Provisions of the amendment would limit the storage of deceased animals to be no more than 48 hours and would prohibit live animals from the crematorium property and facility.
The amendment would create a provision that would prohibit storage or “holding” of deceased animals outside the facility and would limit cremations to appointment only.
Residents filled the Deep River Town Hall conference room on May 17 to express their comments and concerns with such an amendment.
Planning and Zoning Commission Vice Chair Nancy Fischbach suggested the amendment include smaller animals along with “road kill” animals such as ones picked up by the town’s Public Works Department.
Mike Spanner questioned whether such a facility could increase dioxins and mercury to the area producing potentially harmful emissions.
Spanner suggested the commission investigate how other communities have setup provisions regarding such facilities.
Specifically, Spanner suggested creating a 24-hour air quality monitoring system at the facility that could be available for residents to view on the Internet.
He additionally suggested the commission consider creating a provision for setbacks from residences and recreational areas.
Stull questioned whether it is necessary to have an air quality monitoring system be in constant operation when the facility will “probably not be used more than 20 times in one month.”
Burying hoofed domesticated animals is more of an environmental hazard, Stull said, since animal owners do not need to apply for a permit and are trusted to not bury the animal close to a water source.

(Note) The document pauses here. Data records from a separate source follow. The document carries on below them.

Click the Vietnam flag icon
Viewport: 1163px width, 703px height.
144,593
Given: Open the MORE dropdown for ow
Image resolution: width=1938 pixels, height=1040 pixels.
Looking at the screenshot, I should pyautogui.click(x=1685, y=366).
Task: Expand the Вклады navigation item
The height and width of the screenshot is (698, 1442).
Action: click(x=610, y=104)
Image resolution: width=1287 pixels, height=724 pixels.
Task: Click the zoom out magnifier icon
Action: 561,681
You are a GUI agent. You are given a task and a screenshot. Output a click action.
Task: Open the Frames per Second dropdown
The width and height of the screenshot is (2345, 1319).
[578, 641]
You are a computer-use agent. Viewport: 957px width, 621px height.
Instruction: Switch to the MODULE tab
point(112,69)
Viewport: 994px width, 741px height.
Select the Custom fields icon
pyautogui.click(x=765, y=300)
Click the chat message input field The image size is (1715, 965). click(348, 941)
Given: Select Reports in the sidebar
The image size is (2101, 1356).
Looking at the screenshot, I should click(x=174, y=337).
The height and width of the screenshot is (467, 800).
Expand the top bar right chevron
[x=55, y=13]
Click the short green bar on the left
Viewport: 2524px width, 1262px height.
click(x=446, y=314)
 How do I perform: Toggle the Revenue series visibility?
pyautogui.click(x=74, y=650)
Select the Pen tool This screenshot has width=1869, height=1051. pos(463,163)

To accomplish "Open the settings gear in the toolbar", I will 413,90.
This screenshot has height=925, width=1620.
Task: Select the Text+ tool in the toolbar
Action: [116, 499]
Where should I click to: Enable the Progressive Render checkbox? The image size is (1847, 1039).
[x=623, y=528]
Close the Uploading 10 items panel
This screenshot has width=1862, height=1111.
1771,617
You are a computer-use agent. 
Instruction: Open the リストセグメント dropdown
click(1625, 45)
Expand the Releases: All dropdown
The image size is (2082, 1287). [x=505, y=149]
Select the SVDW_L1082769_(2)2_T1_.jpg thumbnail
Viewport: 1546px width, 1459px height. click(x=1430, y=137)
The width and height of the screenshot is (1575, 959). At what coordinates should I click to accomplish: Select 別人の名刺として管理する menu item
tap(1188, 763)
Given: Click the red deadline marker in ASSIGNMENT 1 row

However, Kathy Schultz was concerned that the facility, one of the first in Connecticut, could cause many horse owners to come to Deep River creating a significant increase in traffic.
Based on recommendations by the commission, Stull said he would look at standards put in place by neighboring states such as Pennsylvania and New Hampshire and what similarities livestock crematoriums have with human crematoriums.
The public hearing on the proposed amendment will be continued on June 21 at 7 p.m. in Deep River Town Hall.
If the Planning and Zoning Commission approves the amendment, Stull and Blaschke would still need to apply for a special permit for their facility prompting another public hearing.